Sea Scorpions

Between 460 and 248 million years ago, there existed an order of fearsome creatures in the warm waters of Earth: Eurypterida or the sea scorpion. Though, somewhat more frighteningly, the name is a misnomer as sea scorpions lived in both salty seas and freshwater lakes. Of the many species of sea scorpion the largest found was Jaekelopterus at 8’2″ in length.

A 1912 depiction of a sea scorpion in "The Eurypterida of New York"
A 1912 depiction of a sea scorpion in “The Eurypterida of New York”
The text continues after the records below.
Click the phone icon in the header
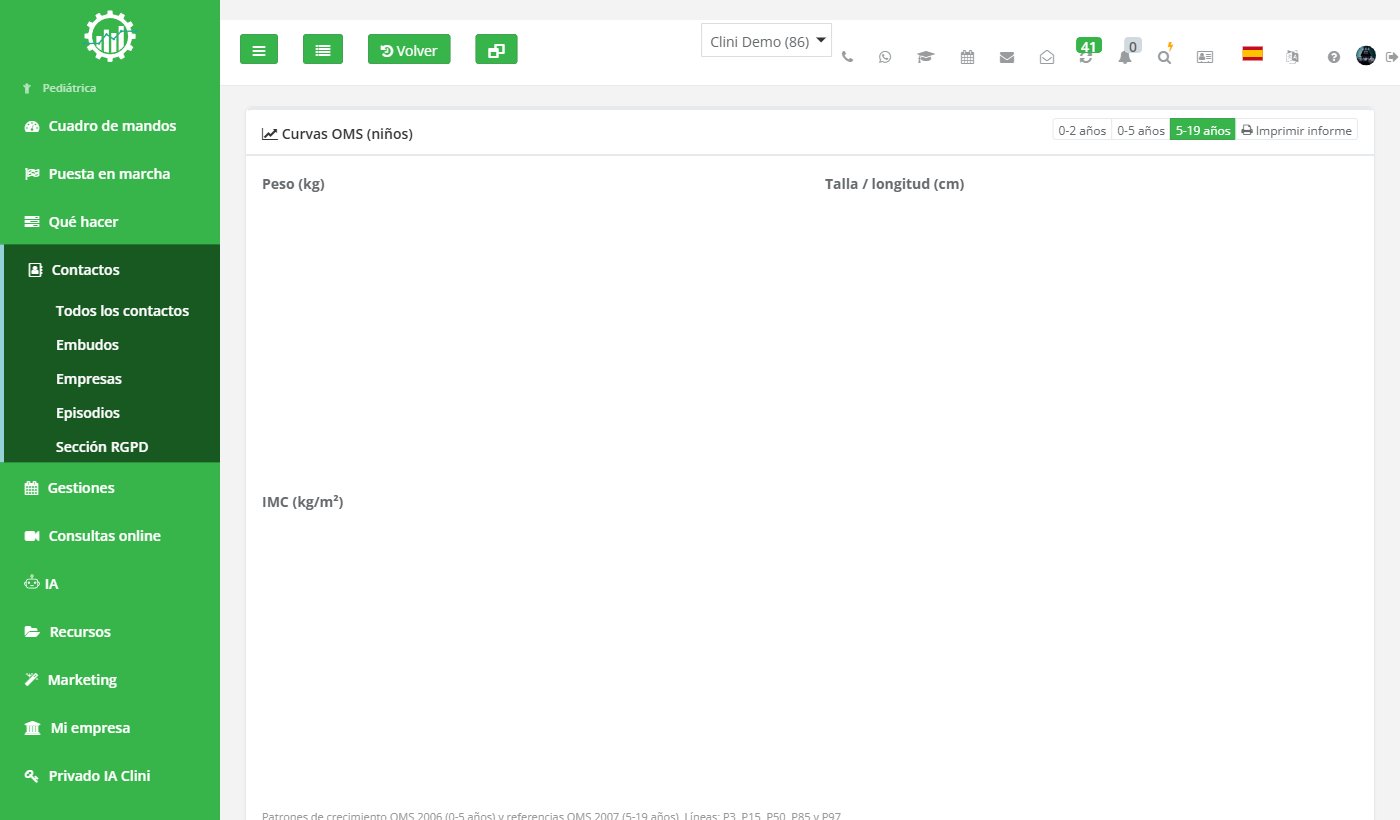1400x820 pixels. [x=847, y=57]
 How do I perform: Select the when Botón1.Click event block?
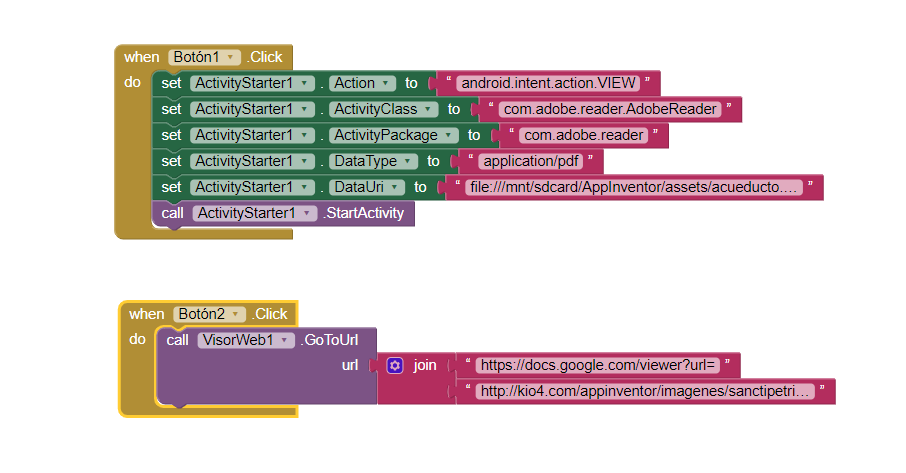coord(141,58)
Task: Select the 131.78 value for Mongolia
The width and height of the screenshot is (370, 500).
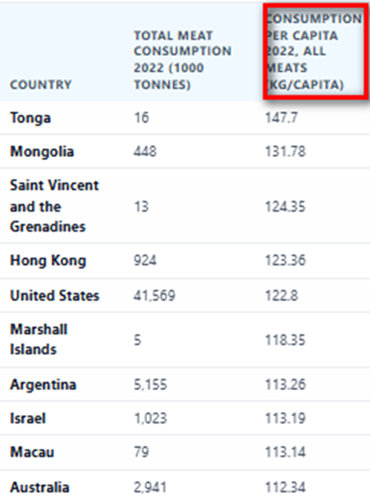Action: click(285, 152)
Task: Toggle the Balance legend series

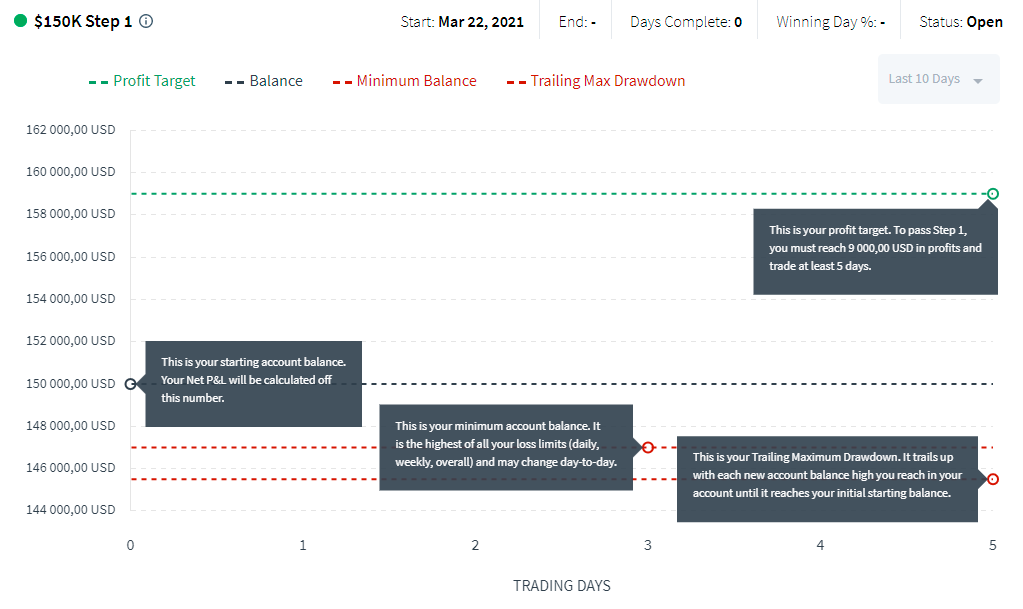Action: click(264, 81)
While Jaekelopterus was certainly enormous, the average species of sea scorpion were less than 8 inches (but thus faster and more agile). Smaller fossils have been found outside bodies of water (or where water used to be). This shows they were able to not only carry themselves across land, but also possibly amphibious (breathing through air and water). The larger species would have been much slower and trapped to the water, unable to lift their weight outside.

Size comparison for the Eurypterus genus of sea scorpion
Size comparison for the Eurypterus genus of sea scorpion

Exactly how significant they were during the period is unknown because, like scorpions, they molted. A fossil molt is very difficult to discern from a true fossil, which leaves the question: how many of these fossils were sea scorpions and how many fossils were just their empty exoskeletons?

A model Eurypterus in the Smithsonian National Museum of Natural History
A model Eurypterus in the Smithsonian National Museum of Natural History

The most frightening part of the sea scorpion, for most, is the barb on its tail. The long spine on their tail, called the telson, was likely used in predation or defense in some species. However, there hasn’t yet been conclusive evidence of venom in it. It could be the telson had no venom, but either way it’s a relief knowing they aren’t around any longer.